GIVEN PROBLEM: Copy the following lines word for word.

— start PROVIDED INFORMATION —

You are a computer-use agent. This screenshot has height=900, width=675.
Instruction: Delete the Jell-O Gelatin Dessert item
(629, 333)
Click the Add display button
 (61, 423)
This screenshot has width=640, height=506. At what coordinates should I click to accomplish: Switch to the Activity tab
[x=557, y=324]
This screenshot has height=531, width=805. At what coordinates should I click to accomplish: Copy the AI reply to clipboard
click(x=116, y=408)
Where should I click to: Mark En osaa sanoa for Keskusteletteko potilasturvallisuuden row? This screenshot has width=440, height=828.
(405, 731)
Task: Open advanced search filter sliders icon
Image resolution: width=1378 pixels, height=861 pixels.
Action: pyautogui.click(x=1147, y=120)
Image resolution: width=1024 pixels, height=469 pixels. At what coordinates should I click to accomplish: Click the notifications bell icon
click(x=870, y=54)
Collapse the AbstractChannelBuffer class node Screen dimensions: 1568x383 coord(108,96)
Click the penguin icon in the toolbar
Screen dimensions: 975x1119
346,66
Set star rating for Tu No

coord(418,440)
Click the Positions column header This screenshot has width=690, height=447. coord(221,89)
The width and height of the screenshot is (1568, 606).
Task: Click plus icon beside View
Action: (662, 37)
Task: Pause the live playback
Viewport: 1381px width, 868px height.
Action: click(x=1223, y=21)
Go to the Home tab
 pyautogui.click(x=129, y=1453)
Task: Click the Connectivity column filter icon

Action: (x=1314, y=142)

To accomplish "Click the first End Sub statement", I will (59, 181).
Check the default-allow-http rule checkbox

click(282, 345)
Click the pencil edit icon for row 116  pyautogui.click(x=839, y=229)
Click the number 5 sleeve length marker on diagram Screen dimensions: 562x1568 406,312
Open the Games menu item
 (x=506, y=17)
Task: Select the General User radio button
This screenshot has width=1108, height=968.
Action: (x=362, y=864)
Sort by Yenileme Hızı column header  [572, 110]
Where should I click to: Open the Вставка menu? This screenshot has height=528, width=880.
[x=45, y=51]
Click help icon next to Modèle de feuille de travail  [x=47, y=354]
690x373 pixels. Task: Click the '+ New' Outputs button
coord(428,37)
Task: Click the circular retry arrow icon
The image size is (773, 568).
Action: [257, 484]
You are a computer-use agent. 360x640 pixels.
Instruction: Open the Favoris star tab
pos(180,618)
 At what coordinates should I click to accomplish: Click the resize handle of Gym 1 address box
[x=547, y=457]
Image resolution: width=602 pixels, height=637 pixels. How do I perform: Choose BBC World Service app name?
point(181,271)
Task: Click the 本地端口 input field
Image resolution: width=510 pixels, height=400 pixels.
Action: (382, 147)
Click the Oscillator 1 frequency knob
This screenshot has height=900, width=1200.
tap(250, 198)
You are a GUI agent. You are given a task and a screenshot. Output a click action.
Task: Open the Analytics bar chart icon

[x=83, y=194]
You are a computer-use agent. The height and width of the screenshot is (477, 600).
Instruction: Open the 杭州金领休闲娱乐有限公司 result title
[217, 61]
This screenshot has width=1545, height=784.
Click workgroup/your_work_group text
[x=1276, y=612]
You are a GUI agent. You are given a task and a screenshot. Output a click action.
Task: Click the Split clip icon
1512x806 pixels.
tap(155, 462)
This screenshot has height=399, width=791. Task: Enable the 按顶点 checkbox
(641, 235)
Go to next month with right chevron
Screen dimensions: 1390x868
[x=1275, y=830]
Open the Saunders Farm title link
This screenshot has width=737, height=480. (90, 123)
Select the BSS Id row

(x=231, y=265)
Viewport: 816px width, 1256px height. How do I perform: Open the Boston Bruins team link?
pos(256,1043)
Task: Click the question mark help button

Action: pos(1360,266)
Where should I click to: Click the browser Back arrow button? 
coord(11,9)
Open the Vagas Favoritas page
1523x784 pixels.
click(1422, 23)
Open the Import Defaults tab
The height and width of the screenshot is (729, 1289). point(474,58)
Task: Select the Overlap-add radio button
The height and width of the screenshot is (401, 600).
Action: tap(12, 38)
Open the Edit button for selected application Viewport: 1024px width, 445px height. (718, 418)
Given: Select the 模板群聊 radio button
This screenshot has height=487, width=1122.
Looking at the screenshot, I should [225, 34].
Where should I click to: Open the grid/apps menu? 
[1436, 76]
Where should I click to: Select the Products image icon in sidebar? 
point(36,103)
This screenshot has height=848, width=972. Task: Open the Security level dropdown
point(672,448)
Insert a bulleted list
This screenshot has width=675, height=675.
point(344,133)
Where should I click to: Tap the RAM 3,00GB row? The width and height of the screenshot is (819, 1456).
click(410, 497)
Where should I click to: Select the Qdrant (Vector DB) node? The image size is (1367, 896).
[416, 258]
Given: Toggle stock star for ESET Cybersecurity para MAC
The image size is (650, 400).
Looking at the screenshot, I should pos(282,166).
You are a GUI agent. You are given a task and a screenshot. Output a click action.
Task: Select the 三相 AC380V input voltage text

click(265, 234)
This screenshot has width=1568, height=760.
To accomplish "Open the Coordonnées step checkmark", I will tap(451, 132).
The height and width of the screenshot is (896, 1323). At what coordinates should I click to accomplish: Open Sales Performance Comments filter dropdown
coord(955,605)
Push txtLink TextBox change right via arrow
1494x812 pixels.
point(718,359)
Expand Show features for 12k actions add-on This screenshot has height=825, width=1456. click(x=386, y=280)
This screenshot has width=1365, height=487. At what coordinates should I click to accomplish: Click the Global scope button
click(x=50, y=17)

— end PROVIDED INFORMATION —

EXPECTED ANSWER:
You are a computer-use agent. This screenshot has height=900, width=675.
Instruction: Delete the Jell-O Gelatin Dessert item
(629, 333)
Click the Add display button
 (61, 423)
This screenshot has width=640, height=506. At what coordinates should I click to accomplish: Switch to the Activity tab
[x=557, y=324]
This screenshot has height=531, width=805. At what coordinates should I click to accomplish: Copy the AI reply to clipboard
click(x=116, y=408)
Where should I click to: Mark En osaa sanoa for Keskusteletteko potilasturvallisuuden row? This screenshot has width=440, height=828.
(405, 731)
Task: Open advanced search filter sliders icon
Image resolution: width=1378 pixels, height=861 pixels.
Action: pyautogui.click(x=1147, y=120)
Image resolution: width=1024 pixels, height=469 pixels. At what coordinates should I click to accomplish: Click the notifications bell icon
click(x=870, y=54)
Collapse the AbstractChannelBuffer class node Screen dimensions: 1568x383 coord(108,96)
Click the penguin icon in the toolbar
Screen dimensions: 975x1119
346,66
Set star rating for Tu No

coord(418,440)
Click the Positions column header This screenshot has width=690, height=447. coord(221,89)
The width and height of the screenshot is (1568, 606).
Task: Click plus icon beside View
Action: (662, 37)
Task: Pause the live playback
Viewport: 1381px width, 868px height.
Action: click(x=1223, y=21)
Go to the Home tab
 pyautogui.click(x=129, y=1453)
Task: Click the Connectivity column filter icon

Action: (x=1314, y=142)

To accomplish "Click the first End Sub statement", I will (59, 181).
Check the default-allow-http rule checkbox

click(282, 345)
Click the pencil edit icon for row 116  pyautogui.click(x=839, y=229)
Click the number 5 sleeve length marker on diagram Screen dimensions: 562x1568 406,312
Open the Games menu item
 (x=506, y=17)
Task: Select the General User radio button
This screenshot has width=1108, height=968.
Action: (x=362, y=864)
Sort by Yenileme Hızı column header  [572, 110]
Where should I click to: Open the Вставка menu? This screenshot has height=528, width=880.
[x=45, y=51]
Click help icon next to Modèle de feuille de travail  [x=47, y=354]
690x373 pixels. Task: Click the '+ New' Outputs button
coord(428,37)
Task: Click the circular retry arrow icon
The image size is (773, 568).
Action: [257, 484]
You are a computer-use agent. 360x640 pixels.
Instruction: Open the Favoris star tab
pos(180,618)
 At what coordinates should I click to accomplish: Click the resize handle of Gym 1 address box
[x=547, y=457]
Image resolution: width=602 pixels, height=637 pixels. How do I perform: Choose BBC World Service app name?
point(181,271)
Task: Click the 本地端口 input field
Image resolution: width=510 pixels, height=400 pixels.
Action: (382, 147)
Click the Oscillator 1 frequency knob
This screenshot has height=900, width=1200.
tap(250, 198)
You are a GUI agent. You are given a task and a screenshot. Output a click action.
Task: Open the Analytics bar chart icon

[x=83, y=194]
You are a computer-use agent. The height and width of the screenshot is (477, 600).
Instruction: Open the 杭州金领休闲娱乐有限公司 result title
[217, 61]
This screenshot has width=1545, height=784.
Click workgroup/your_work_group text
[x=1276, y=612]
You are a GUI agent. You are given a task and a screenshot. Output a click action.
Task: Click the Split clip icon
1512x806 pixels.
tap(155, 462)
This screenshot has height=399, width=791. Task: Enable the 按顶点 checkbox
(641, 235)
Go to next month with right chevron
Screen dimensions: 1390x868
[x=1275, y=830]
Open the Saunders Farm title link
This screenshot has width=737, height=480. (90, 123)
Select the BSS Id row

(x=231, y=265)
Viewport: 816px width, 1256px height. How do I perform: Open the Boston Bruins team link?
pos(256,1043)
Task: Click the question mark help button

Action: pos(1360,266)
Where should I click to: Click the browser Back arrow button? 
coord(11,9)
Open the Vagas Favoritas page
1523x784 pixels.
click(1422, 23)
Open the Import Defaults tab
The height and width of the screenshot is (729, 1289). point(474,58)
Task: Select the Overlap-add radio button
The height and width of the screenshot is (401, 600).
Action: tap(12, 38)
Open the Edit button for selected application Viewport: 1024px width, 445px height. (718, 418)
Given: Select the 模板群聊 radio button
This screenshot has height=487, width=1122.
Looking at the screenshot, I should [225, 34].
Where should I click to: Open the grid/apps menu? 
[1436, 76]
Where should I click to: Select the Products image icon in sidebar? 
point(36,103)
This screenshot has height=848, width=972. Task: Open the Security level dropdown
point(672,448)
Insert a bulleted list
This screenshot has width=675, height=675.
point(344,133)
Where should I click to: Tap the RAM 3,00GB row? The width and height of the screenshot is (819, 1456).
click(410, 497)
Where should I click to: Select the Qdrant (Vector DB) node? The image size is (1367, 896).
[416, 258]
Given: Toggle stock star for ESET Cybersecurity para MAC
The image size is (650, 400).
Looking at the screenshot, I should pos(282,166).
You are a GUI agent. You are given a task and a screenshot. Output a click action.
Task: Select the 三相 AC380V input voltage text

click(265, 234)
This screenshot has width=1568, height=760.
To accomplish "Open the Coordonnées step checkmark", I will tap(451, 132).
The height and width of the screenshot is (896, 1323). At what coordinates should I click to accomplish: Open Sales Performance Comments filter dropdown
coord(955,605)
Push txtLink TextBox change right via arrow
1494x812 pixels.
point(718,359)
Expand Show features for 12k actions add-on This screenshot has height=825, width=1456. click(x=386, y=280)
This screenshot has width=1365, height=487. At what coordinates should I click to accomplish: Click the Global scope button
click(x=50, y=17)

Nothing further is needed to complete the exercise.